Apply what you read:
a: Translate this sentence from the text on perioperative glucose management into Spanish: "For emergency surgery situations, blood glucose should be monitored frequently."
b: According to the text on perioperative glucose management, below what blood glucose level during prolonged labor should a 5% dextrose infusion be started?
c: In the text on perioperative glucose management, rewrite the part from "1. American Diabetes" to "Ga, USA, 2014.", changing "American Diabetes Association" to "ADA" throughout.

Passage for review:
8. Special Operative Conditions

There are a number of special operative conditions that should be taken into account when determining a glucose management plan. For minor outpatient surgeries, type 1 or type 2 diabetes can be managed by IV infusion or subcutaneous insulin strategies. Furthermore, type 2 diabetic patients who are taking oral glycemic control agents should follow similar management guidelines as described above [20]. For emergency surgery situations, blood glucose should be monitored frequently. Physicians should also note when the last dose of a sulphonylurea drug was taken, as progressive absorption may disturb glycemic control [46, 86]. Insulin requirements are generally much higher in cardiac procedures; recent studies suggest improved patient outcomes with tight glycemic control during and after cardiac surgery [87]. Finally, perioperative blood glucose levels must be carefully monitored in patients undergoing cesarean section. Hyperglycemia should be avoided during cesarean section to reduce the risk of neonatal hypoglycemia or wound infections in the mother. Before induction of labor, patients should follow their normal diabetic regimen; however if labor is prolonged and blood glucose levels fall below 100 mg/dL, a 5% dextrose infusion should be initiated [88].

9. Conclusion

A number of protocols defining perioperative glycemic control have been described in the literature. While clinical judgment must still be used to assess specific changes, we hope this paper has provided greater insight into the overall goals of glucose management during pre-, intra-, and postoperative periods. Healthcare providers should remember that glucose homeostasis during the perioperative period is extremely variable; blood glucose levels as well as electrolyte and acid-base status should be carefully monitored. Physicians should be mindful of a patient’s normal diabetic regimen, and after making all necessary changes during the perioperative period, aid the patient’s transition back to their normal glycemic management protocol. In closing, through careful perioperative glucose management, surgical complications as well as hyper- or hypoglycemic sequelae can be reduced, ultimately improving patient morbidity and mortality.

Conflict of Interests

The authors declare that they have no conflict of interests.


  1. American Diabetes Association, “Diagnosis and classification of diabetes mellitus,” Diabetes Care, vol. 33, supplement 1, pp. S62–S69, 2010. View at: Publisher Site | Google Scholar
  2. American Diabetes Association, “Standards of medical care in diabetes—2014,” Diabetes Care, vol. 37, supplement 1, pp. S14–S80, 2014. View at: Publisher Site | Google Scholar
  3. Centers for Disease Control and Prevention, National Diabetes Statistics Report: Estimates of Diabetes and Its Burden in the United States, US Department of Health and Human Services, Atlanta, Ga, USA, 2014.

Stored data:
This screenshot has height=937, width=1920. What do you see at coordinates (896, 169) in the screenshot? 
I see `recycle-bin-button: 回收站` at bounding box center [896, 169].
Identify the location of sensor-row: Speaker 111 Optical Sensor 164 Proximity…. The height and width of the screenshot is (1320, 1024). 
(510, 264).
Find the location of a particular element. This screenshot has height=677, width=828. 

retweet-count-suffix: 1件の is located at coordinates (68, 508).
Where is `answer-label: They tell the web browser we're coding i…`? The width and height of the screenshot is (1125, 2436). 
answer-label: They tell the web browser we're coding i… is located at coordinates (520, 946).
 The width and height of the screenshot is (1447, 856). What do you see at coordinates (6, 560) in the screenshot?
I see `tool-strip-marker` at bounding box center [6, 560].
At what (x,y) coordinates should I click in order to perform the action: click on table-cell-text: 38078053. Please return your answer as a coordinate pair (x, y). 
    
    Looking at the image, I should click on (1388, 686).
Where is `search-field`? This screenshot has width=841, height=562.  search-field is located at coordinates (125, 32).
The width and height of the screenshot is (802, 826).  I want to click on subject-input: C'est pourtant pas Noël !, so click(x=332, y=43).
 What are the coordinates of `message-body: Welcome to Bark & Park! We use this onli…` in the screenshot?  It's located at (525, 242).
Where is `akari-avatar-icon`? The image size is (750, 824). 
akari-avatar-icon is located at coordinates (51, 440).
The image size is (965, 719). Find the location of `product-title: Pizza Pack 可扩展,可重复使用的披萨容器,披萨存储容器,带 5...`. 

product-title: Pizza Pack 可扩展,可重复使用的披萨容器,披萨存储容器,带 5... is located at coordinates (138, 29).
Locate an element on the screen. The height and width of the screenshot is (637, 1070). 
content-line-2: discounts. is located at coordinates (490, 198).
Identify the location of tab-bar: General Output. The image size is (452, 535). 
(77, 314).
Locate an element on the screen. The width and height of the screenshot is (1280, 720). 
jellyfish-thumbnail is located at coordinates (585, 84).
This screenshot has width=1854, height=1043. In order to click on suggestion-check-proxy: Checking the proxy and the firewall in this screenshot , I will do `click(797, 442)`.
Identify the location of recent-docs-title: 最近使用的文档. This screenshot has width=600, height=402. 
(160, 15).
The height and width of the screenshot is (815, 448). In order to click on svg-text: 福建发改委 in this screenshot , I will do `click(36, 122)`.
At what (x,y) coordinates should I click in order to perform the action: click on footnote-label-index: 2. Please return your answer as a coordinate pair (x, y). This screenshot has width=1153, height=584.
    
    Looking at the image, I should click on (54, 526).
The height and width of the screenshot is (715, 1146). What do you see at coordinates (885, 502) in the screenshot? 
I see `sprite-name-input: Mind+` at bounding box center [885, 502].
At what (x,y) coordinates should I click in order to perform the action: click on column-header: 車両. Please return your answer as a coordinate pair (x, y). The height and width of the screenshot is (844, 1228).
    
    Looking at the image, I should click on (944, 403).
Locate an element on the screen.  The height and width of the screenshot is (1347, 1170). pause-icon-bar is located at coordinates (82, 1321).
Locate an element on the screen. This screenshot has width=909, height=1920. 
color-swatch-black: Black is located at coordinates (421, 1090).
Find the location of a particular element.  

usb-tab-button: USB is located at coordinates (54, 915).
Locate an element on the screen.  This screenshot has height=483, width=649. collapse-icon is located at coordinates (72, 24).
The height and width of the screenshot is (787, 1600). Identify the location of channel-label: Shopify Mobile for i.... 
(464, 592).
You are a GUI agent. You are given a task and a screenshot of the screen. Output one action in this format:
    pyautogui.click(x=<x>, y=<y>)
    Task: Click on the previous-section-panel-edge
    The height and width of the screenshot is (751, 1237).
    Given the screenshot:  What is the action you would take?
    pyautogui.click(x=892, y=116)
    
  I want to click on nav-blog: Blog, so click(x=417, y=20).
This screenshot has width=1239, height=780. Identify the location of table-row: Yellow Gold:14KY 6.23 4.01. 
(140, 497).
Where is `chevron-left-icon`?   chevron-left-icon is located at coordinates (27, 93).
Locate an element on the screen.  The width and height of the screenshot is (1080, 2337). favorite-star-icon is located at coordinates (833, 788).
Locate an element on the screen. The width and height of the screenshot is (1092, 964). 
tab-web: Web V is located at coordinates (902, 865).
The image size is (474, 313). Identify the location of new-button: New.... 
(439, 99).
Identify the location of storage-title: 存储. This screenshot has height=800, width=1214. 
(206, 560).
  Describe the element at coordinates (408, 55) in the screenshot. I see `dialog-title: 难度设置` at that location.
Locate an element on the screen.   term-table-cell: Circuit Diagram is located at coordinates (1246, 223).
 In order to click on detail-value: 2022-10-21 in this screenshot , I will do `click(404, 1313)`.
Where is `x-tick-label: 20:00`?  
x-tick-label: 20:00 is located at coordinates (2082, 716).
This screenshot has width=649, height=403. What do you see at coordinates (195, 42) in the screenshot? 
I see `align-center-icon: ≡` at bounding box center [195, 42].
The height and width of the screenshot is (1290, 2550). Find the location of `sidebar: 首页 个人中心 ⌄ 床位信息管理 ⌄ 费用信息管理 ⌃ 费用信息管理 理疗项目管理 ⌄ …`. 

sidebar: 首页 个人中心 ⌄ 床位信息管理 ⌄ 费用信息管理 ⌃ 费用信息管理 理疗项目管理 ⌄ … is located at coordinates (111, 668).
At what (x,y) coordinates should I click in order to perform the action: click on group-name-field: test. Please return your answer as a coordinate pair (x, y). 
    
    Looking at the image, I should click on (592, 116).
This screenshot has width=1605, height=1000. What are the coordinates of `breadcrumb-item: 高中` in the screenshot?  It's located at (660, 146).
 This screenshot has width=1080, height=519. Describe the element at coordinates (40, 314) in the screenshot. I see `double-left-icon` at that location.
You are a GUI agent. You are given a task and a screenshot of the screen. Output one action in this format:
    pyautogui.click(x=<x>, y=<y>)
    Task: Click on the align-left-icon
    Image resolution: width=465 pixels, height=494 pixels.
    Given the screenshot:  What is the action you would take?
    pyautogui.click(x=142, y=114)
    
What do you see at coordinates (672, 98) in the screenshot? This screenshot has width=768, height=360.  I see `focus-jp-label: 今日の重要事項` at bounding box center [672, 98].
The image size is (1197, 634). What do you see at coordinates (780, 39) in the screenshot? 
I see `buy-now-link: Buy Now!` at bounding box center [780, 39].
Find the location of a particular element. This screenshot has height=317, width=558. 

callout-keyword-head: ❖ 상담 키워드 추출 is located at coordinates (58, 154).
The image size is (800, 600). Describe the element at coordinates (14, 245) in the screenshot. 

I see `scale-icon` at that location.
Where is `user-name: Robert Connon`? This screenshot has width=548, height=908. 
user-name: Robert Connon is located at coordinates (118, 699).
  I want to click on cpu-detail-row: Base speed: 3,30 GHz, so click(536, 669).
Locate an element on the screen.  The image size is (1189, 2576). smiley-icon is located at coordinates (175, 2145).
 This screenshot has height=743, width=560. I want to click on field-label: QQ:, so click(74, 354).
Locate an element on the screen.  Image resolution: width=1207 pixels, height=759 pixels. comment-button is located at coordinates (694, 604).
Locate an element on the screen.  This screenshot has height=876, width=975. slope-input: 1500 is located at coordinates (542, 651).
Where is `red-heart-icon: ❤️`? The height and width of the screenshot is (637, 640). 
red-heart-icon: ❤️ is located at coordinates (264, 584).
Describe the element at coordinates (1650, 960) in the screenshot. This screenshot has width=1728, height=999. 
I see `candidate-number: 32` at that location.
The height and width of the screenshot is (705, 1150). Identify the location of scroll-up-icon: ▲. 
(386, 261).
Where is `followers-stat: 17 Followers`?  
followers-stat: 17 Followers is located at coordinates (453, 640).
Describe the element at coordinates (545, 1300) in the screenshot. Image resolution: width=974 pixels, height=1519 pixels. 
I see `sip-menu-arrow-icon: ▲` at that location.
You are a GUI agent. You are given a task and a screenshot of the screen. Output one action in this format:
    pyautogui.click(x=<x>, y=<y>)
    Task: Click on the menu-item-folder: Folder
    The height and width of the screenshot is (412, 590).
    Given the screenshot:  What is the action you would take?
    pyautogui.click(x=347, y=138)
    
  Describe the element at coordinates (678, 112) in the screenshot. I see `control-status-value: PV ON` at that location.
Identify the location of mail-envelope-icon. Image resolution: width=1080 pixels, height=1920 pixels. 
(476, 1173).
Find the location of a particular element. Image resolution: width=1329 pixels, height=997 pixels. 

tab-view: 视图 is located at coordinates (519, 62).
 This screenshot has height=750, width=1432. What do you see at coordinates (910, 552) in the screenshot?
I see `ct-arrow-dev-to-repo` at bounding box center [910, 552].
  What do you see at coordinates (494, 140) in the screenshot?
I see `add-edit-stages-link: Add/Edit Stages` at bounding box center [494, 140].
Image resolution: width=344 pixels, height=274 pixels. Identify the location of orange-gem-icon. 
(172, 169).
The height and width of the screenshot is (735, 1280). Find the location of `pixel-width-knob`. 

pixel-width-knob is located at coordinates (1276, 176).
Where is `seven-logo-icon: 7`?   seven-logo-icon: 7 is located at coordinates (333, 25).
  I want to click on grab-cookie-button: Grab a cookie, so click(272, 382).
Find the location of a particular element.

Per-task outputs:
a: En situaciones de cirugía de emergencia, la glucosa en sangre debe controlarse con frecuencia.

b: Below 100 mg/dL.

c:
1. ADA, “Diagnosis and classification of diabetes mellitus,” Diabetes Care, vol. 33, supplement 1, pp. S62–S69, 2010. View at: Publisher Site | Google Scholar
  2. ADA, “Standards of medical care in diabetes—2014,” Diabetes Care, vol. 37, supplement 1, pp. S14–S80, 2014. View at: Publisher Site | Google Scholar
  3. Centers for Disease Control and Prevention, National Diabetes Statistics Report: Estimates of Diabetes and Its Burden in the United States, US Department of Health and Human Services, Atlanta, Ga, USA, 2014.